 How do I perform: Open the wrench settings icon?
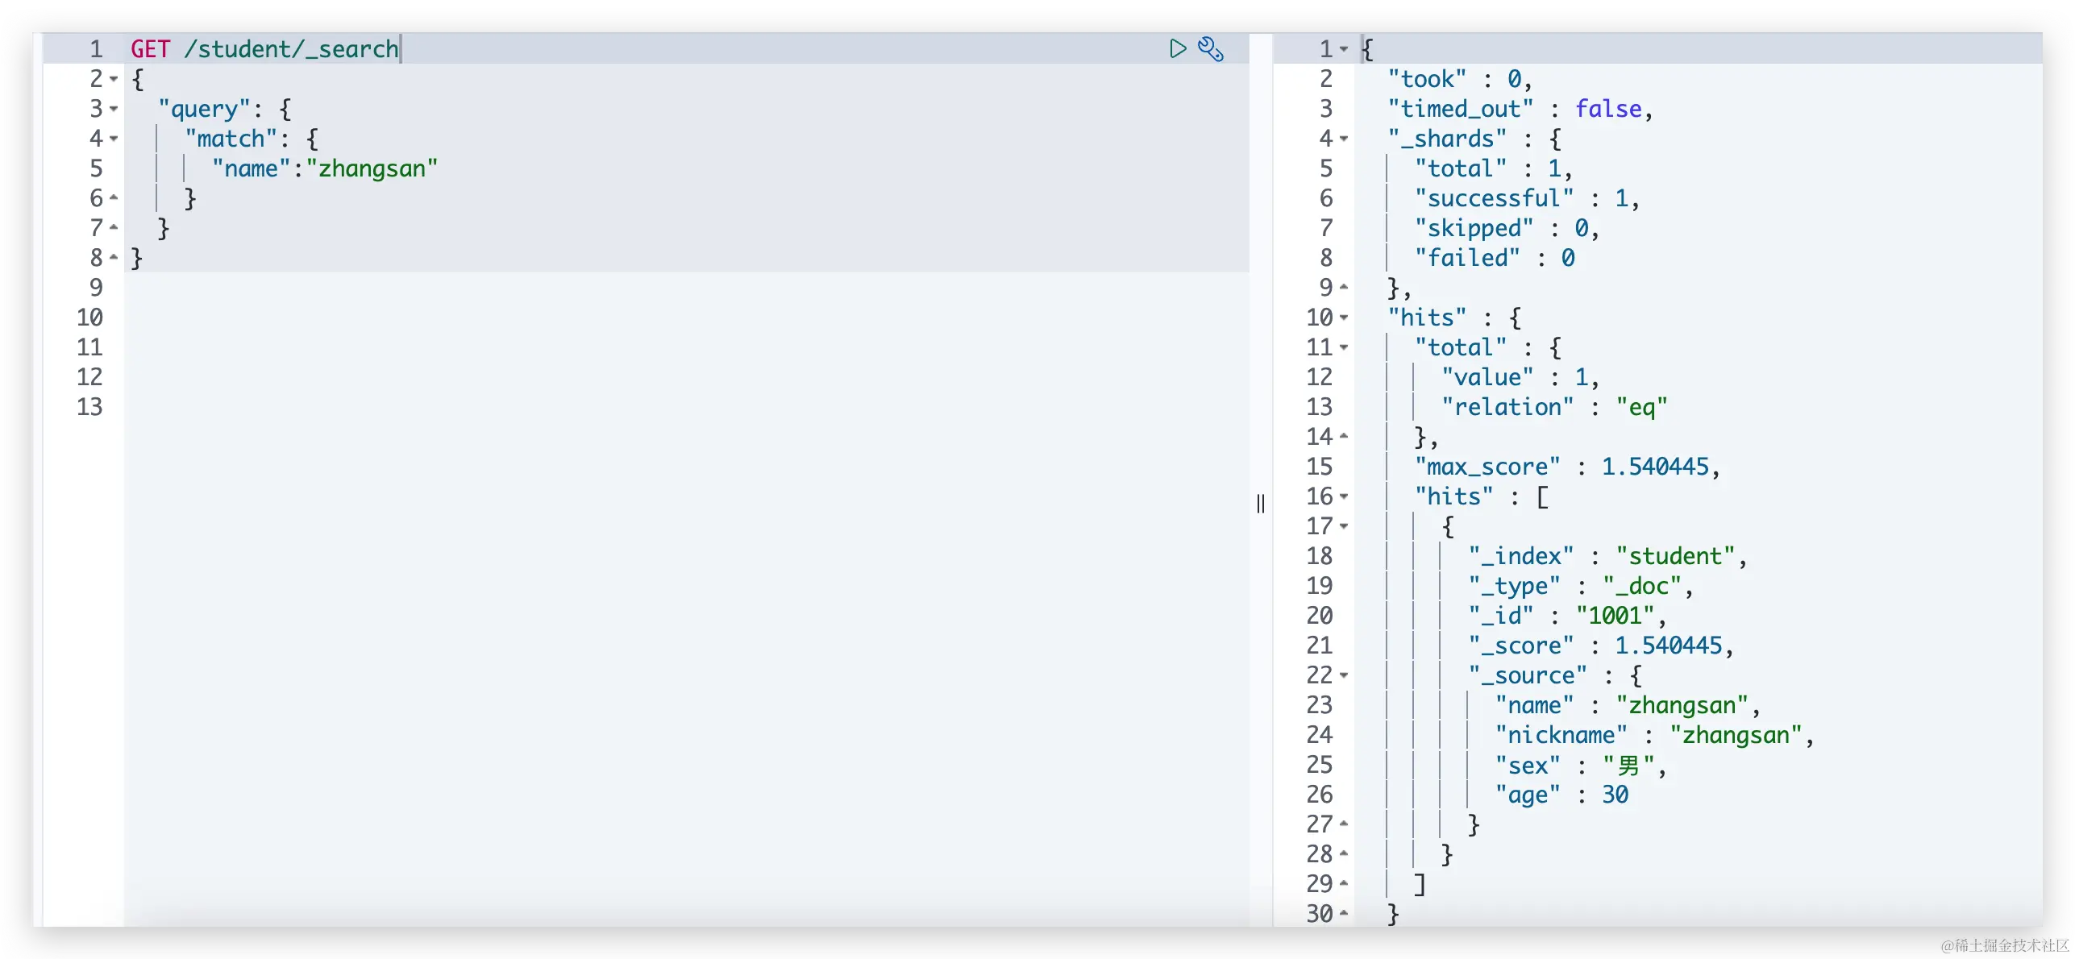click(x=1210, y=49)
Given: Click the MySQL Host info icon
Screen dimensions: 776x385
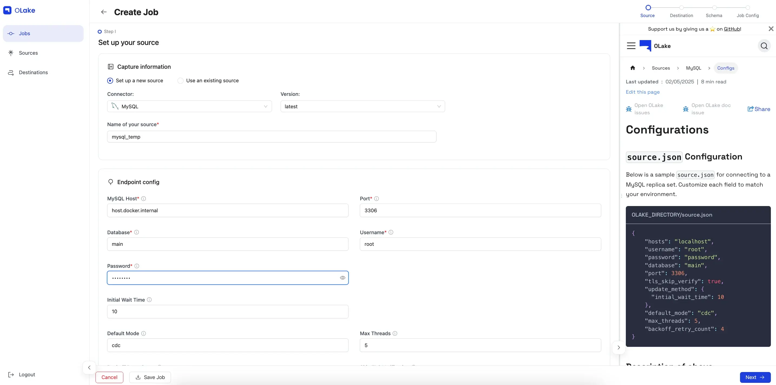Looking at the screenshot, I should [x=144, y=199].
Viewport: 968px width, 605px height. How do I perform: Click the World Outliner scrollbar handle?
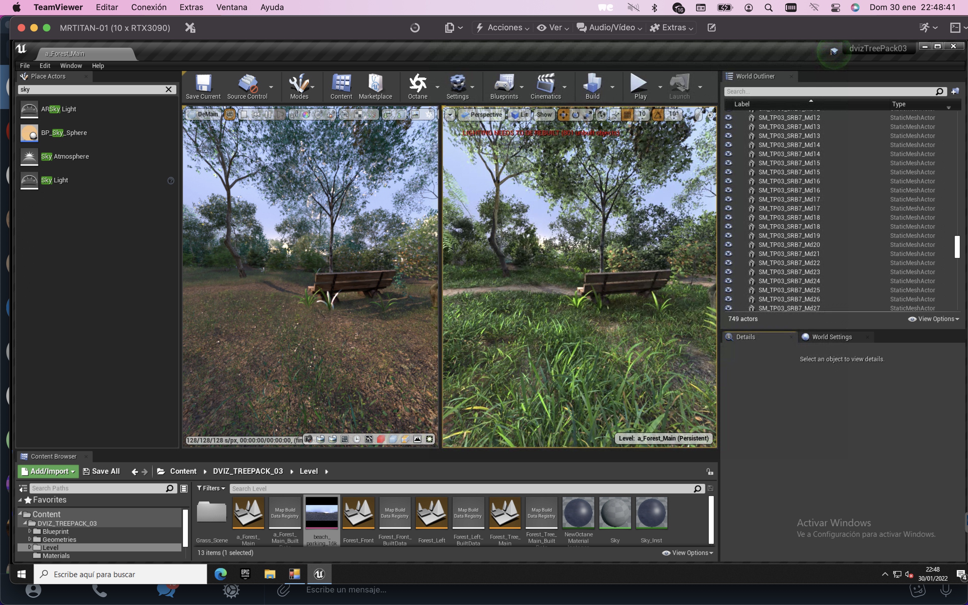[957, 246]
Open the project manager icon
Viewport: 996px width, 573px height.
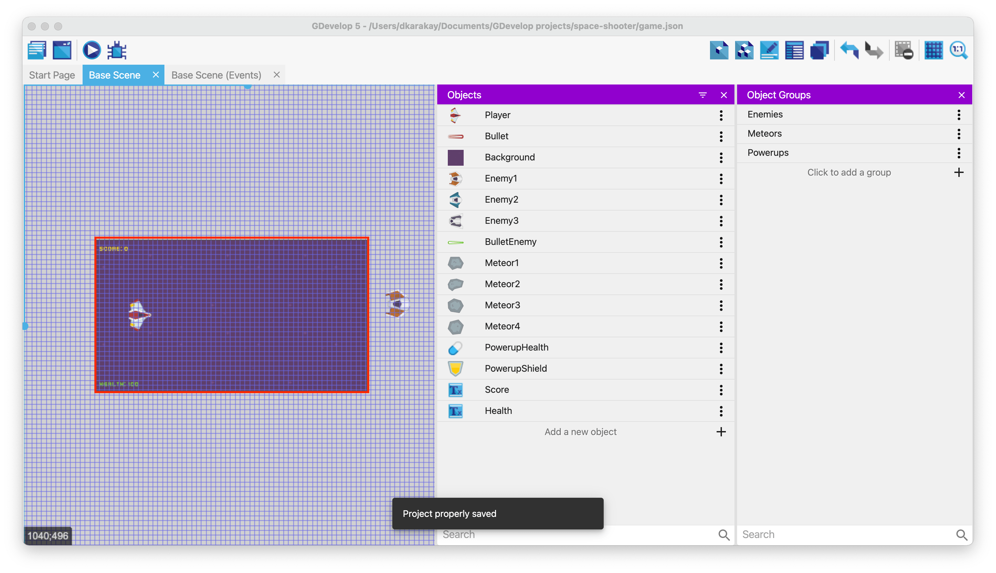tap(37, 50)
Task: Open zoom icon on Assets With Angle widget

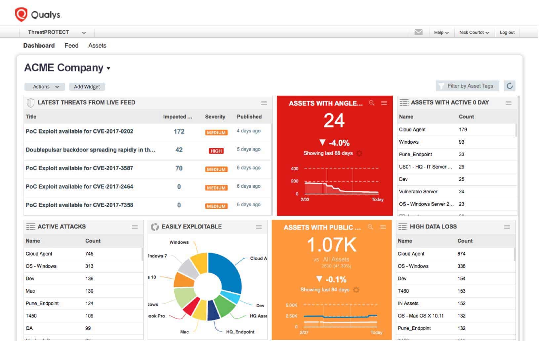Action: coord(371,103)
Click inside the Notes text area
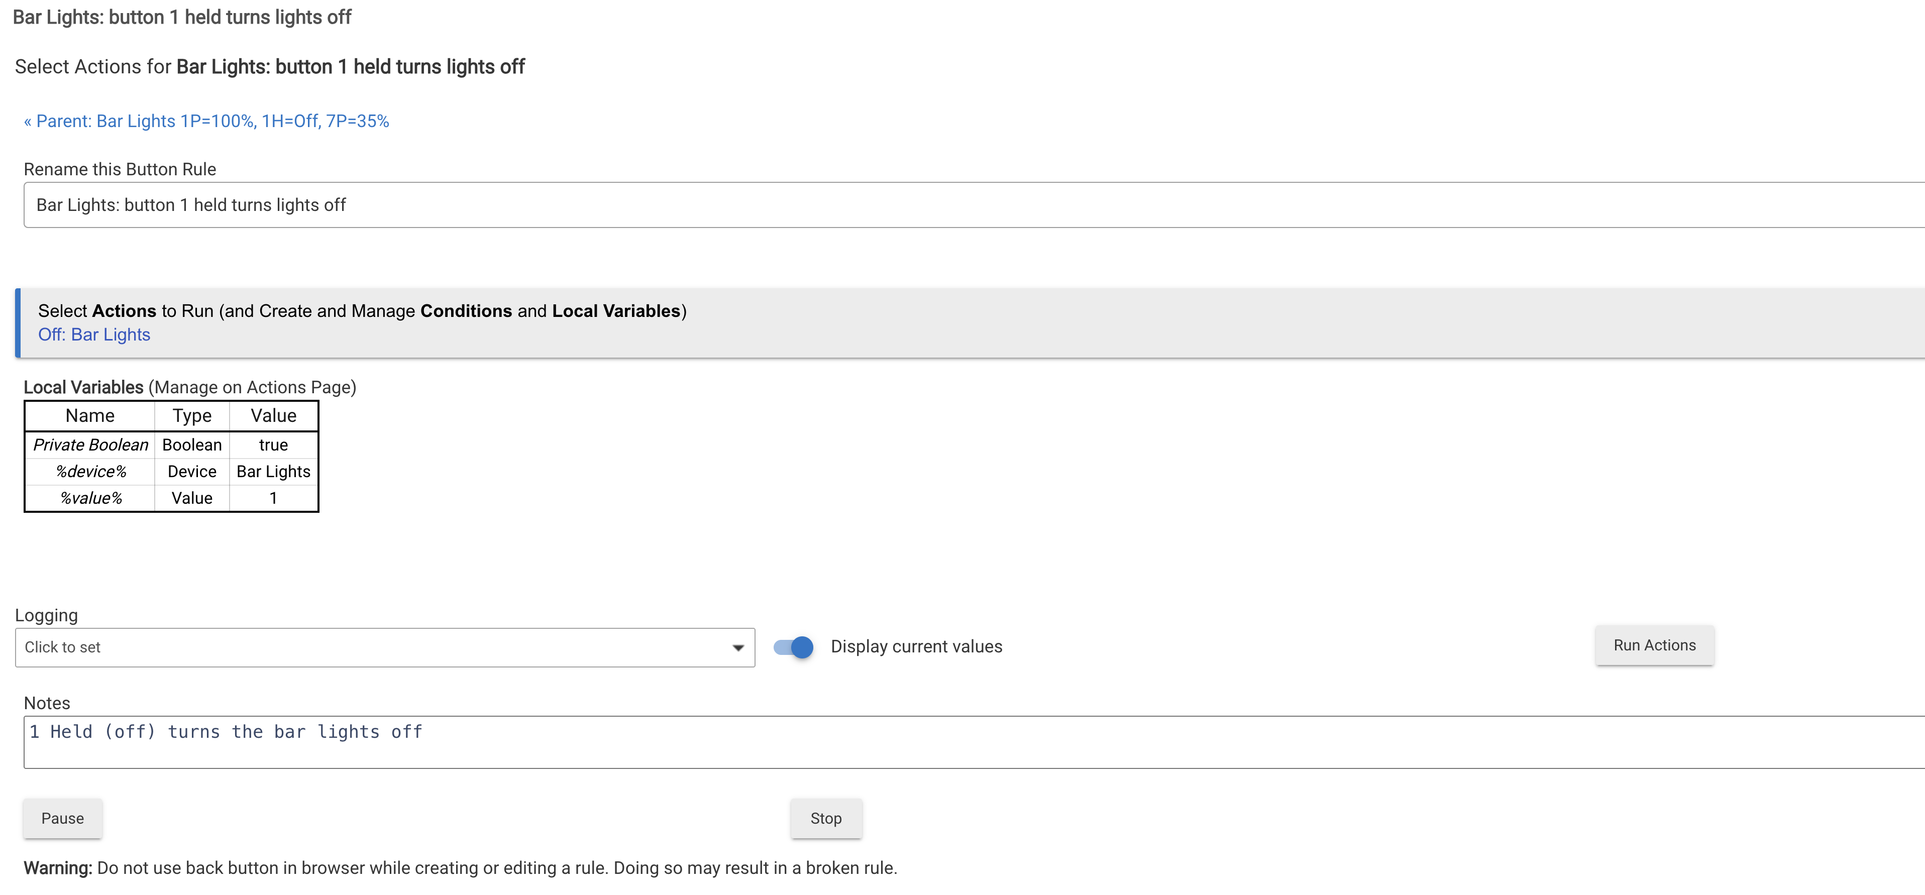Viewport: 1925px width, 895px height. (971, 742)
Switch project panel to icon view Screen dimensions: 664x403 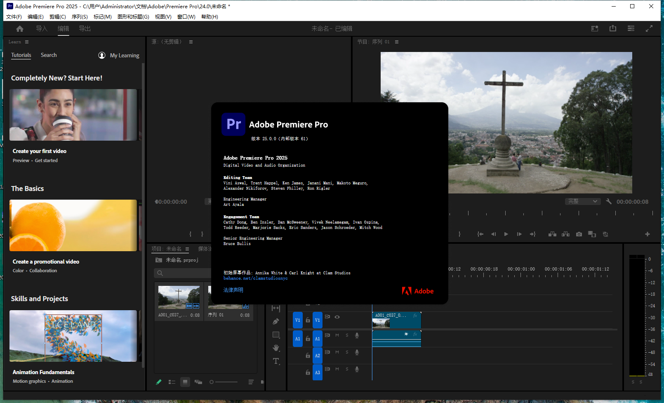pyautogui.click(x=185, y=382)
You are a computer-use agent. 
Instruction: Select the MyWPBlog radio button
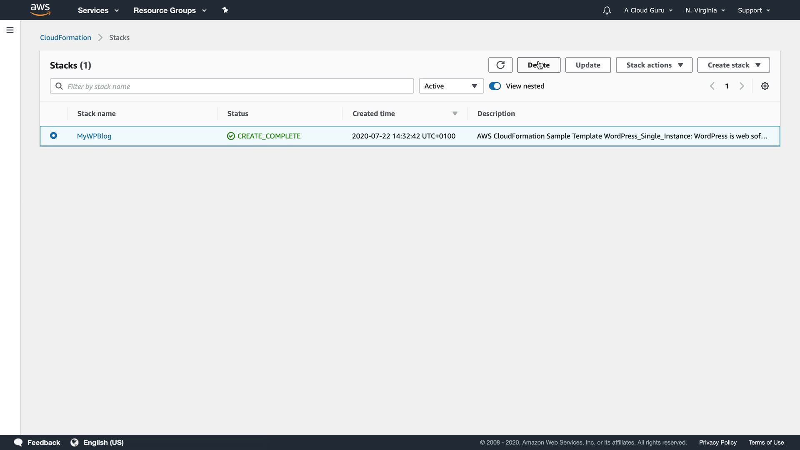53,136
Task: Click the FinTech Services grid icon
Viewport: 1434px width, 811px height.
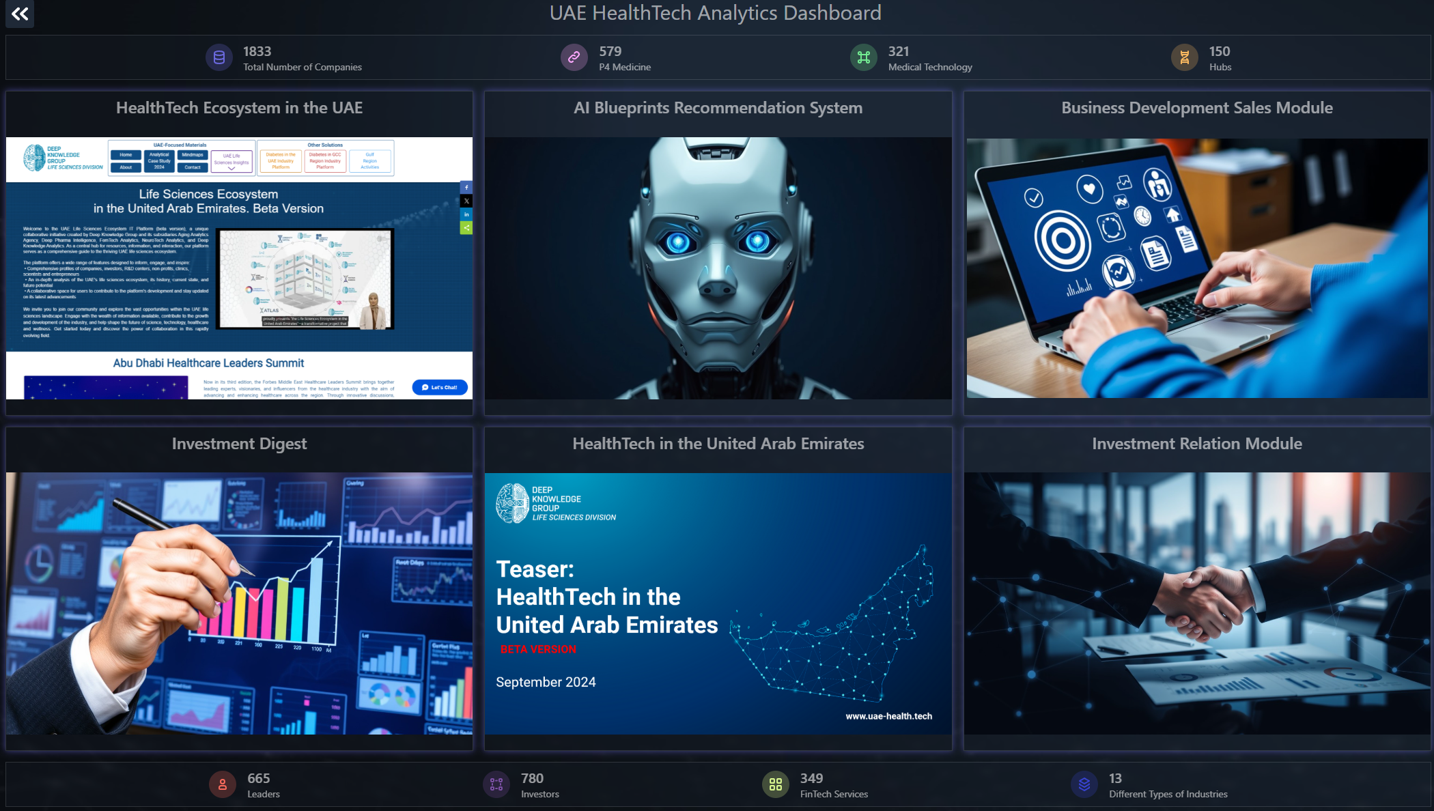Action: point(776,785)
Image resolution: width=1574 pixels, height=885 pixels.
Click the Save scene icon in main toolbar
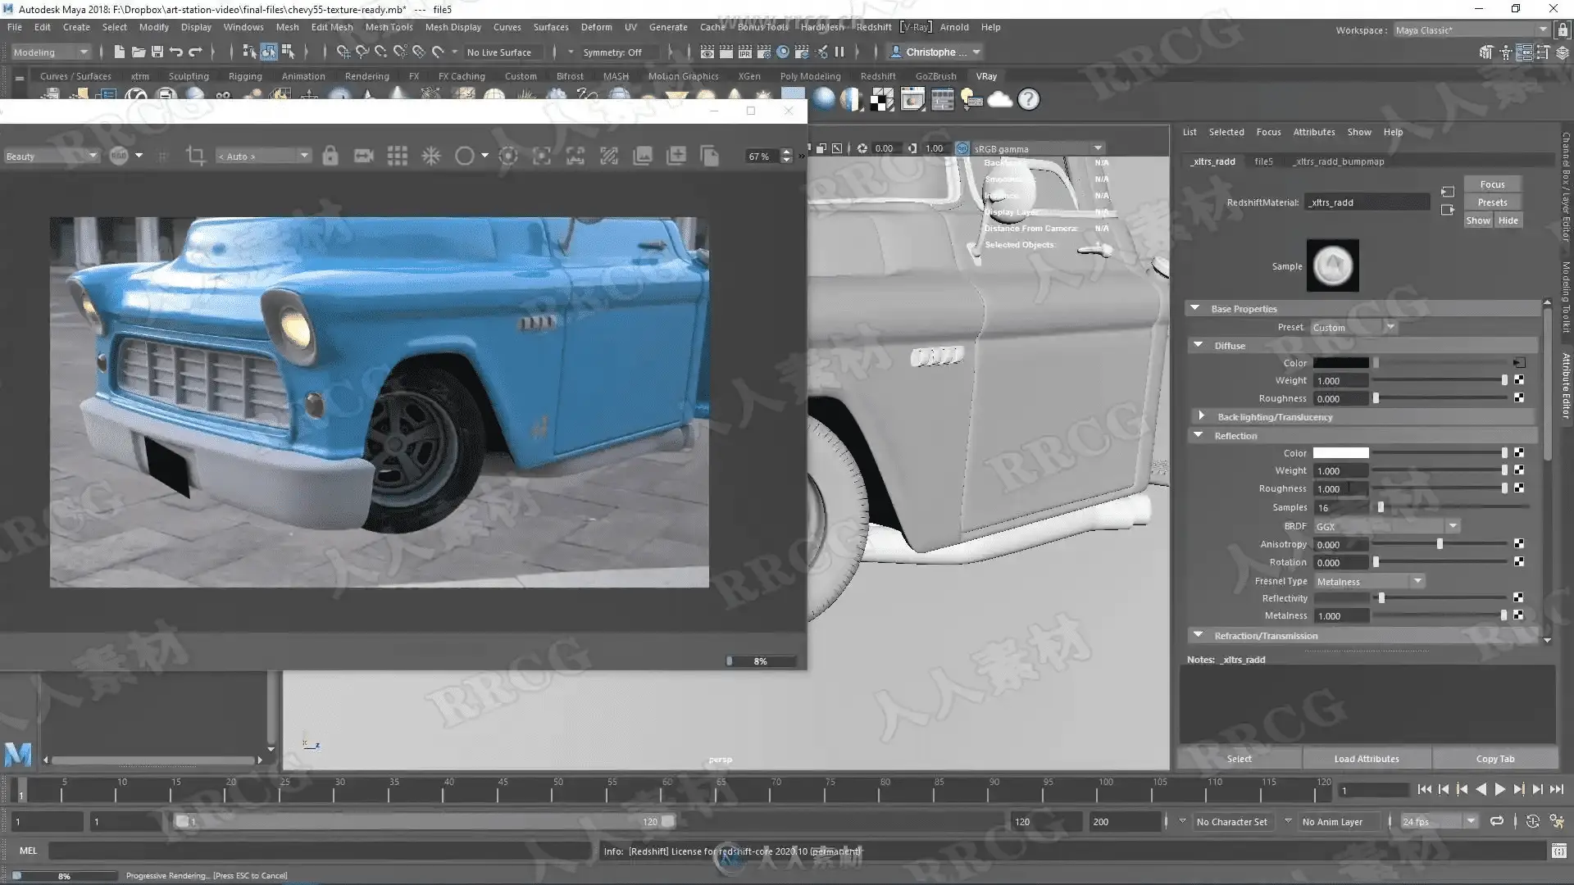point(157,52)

________________________________________

**EXERCISE:** Word for word, please, restate the lines of the listing from the one holding "Instruction: Select the MyWPBlog radio button" down to the last line, leaving out any pictures.

**SOLUTION TO THE EXERCISE:**
Instruction: Select the MyWPBlog radio button
53,136
Task: Click the FinTech Services grid icon
Viewport: 1434px width, 811px height.
Action: point(776,785)
Image resolution: width=1574 pixels, height=885 pixels.
Click the Save scene icon in main toolbar
point(157,52)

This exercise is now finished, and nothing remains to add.